IL DISCORSO DEL SINDACO BIONDI

"Si conclude oggi, nella solennità di questa celebrazione, la 724esima Perdonanza Celestiniana. Un’edizione che ha visto il ritorno da protagonista della Basilica di Santa Maria di Collemaggio, rinata a seguito di un lungo e sapiente restauro, curato magistralmente dalla Soprintendenza Archeologia, Belle Arti e Paesaggio dell’Aquila e finanziato da Eni e restituita alla vista e alla devozione dei fedeli, per ospitare i riti della Settimana Celestiniana, il nostro Giubileo".
 
Qui, per ventiquattrore, dai vespri della giornata di ieri sino alla chiusura della Porta Santa, è stata esposta la Bolla del Perdono, per la prima volta dal 2009, quando la devastazione del sisma che ha strappato alla vita 309 concittadini non ha risparmiato questo luogo di arte, di storia e di fede. Proprio a loro, e ai loro familiari, per sempre segnati da quella immane tragedia, vanno oggi il nostro pensiero, il nostro raccoglimento e le nostre preghiere. La Bolla del Perdono, donata da Celestino V alla nostra Città all’indomani dell’incoronazione a Pontefice, è emblema delle celebrazioni, fulcro di valori condivisi, esempio e traccia del cammino di tutti noi. Un solco nel quale incanalare le nostre azioni e le nostre testimonianze di cittadini e di fedeli, in un mondo ancora segnato da troppe divisioni e ingiustizie.

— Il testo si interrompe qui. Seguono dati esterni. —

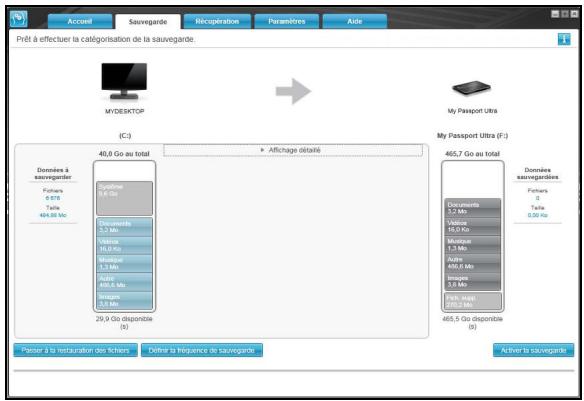Select the Musique category on C: drive
This screenshot has width=584, height=401.
pos(124,263)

Il valore ecumenico e universale della Festa del Perdono è tutto nella splendente semplicità di questo messaggio e nell’attualità della sua forza che, attraverso i secoli, giunge intatta fino a noi. È da qui che dobbiamo ripartire, perché in questo messaggio di amore è contenuto il segreto della vita e la chiave della rinascita.
 
Quello che ho visto, in questa edizione della Perdonanza, nelle strade e nelle piazze finalmente traboccanti di vitalità, nei volti delle persone, nei sorrisi dei bambini, nell’entusiasmo dei giovani, è l’amore per questa Città. Un amore che è stato più forte del dolore e della distruzione, dello sgomento e delle difficoltà. Un amore che si è fatto fiducia e pazienza, speranza e caparbietà.

Questa Perdonanza ci dice che la possiamo fare, che, grazie a questo amore, possiamo vincere la nostra sfida e abbiamo già sconfitto il nemico peggiore: lo sconforto, l’abbandono. Come nell’iconografia più nota ed emblematica, che lo ritrae con la Città in mano, Celestino ci ha sostenuto, ci ha raccolto intorno alla sua Perdonanza, per rinnovare il suo dono di amore e di vita.
 
Il tema di questa edizione è stato quello della famiglia. Luogo da cui la vita si genera, nella comunione delle anime e nell’amore reciproco. Base della comunità cristiana e della società civile, presidio di valori e di unità, culla dei giovani. E proprio a loro, alle nuove generazioni, sono rivolti i nostri pensieri e i nostri progetti, poiché abbiamo il dovere, morale e civile, di riconsegnare loro una Città più bella, più sicura e più giusta.

Allo stesso modo, il tema della famiglia contiene e racchiude anche una dedica ideale.  Se oggi possiamo parlare di rinascita, se la nostra Città è apparsa così gioiosa e sobriamente festosa, infatti, lo dobbiamo proprio a quelle famiglie che con determinazione hanno deciso di restare, a costo di rinunce e sacrifici, avendo il coraggio di scommettere sul futuro. A loro è stata dedicata la Perdonanza 2018.
 
Famiglia è però anche la nostra comunità, famiglia è quella raccolta per celebrare questi Santi Misteri, famiglia siamo tutti noi quando scegliamo la luce della vita e teniamo acceso il fuoco della speranza.

In questa occasione consentitemi di rivolgere un sincero e sentito ringraziamento a quanti hanno lavorato, per mesi, alla riuscita di questo evento, al Comitato Perdonanza, al vice presidente e assessore alla cultura Sabrina Di Cosimo, al direttore artistico Leonardo De Amicis, che ha realizzato un eccezionale programma di eventi di qualità altissima, alla Curia aquilana, al cardinale Joao Braz de Aviz, al Cardinale Giuseppe Petrocchi, a Monsignor Orlando Antonini, a tutte le Istituzioni, civili e militari, alla protezione civile, ai volontari, a quanti hanno sostenuto economicamente la manifestazione e quanti hanno fornito il contributo per la riuscita di questa edizione della Festa del Perdono.
 
Un ringraziamento infine, a tutti voi, per la vostra partecipazione e per il vostro entusiasmo, il miglior premio per il nostro lavoro e il migliore sprone per il futuro.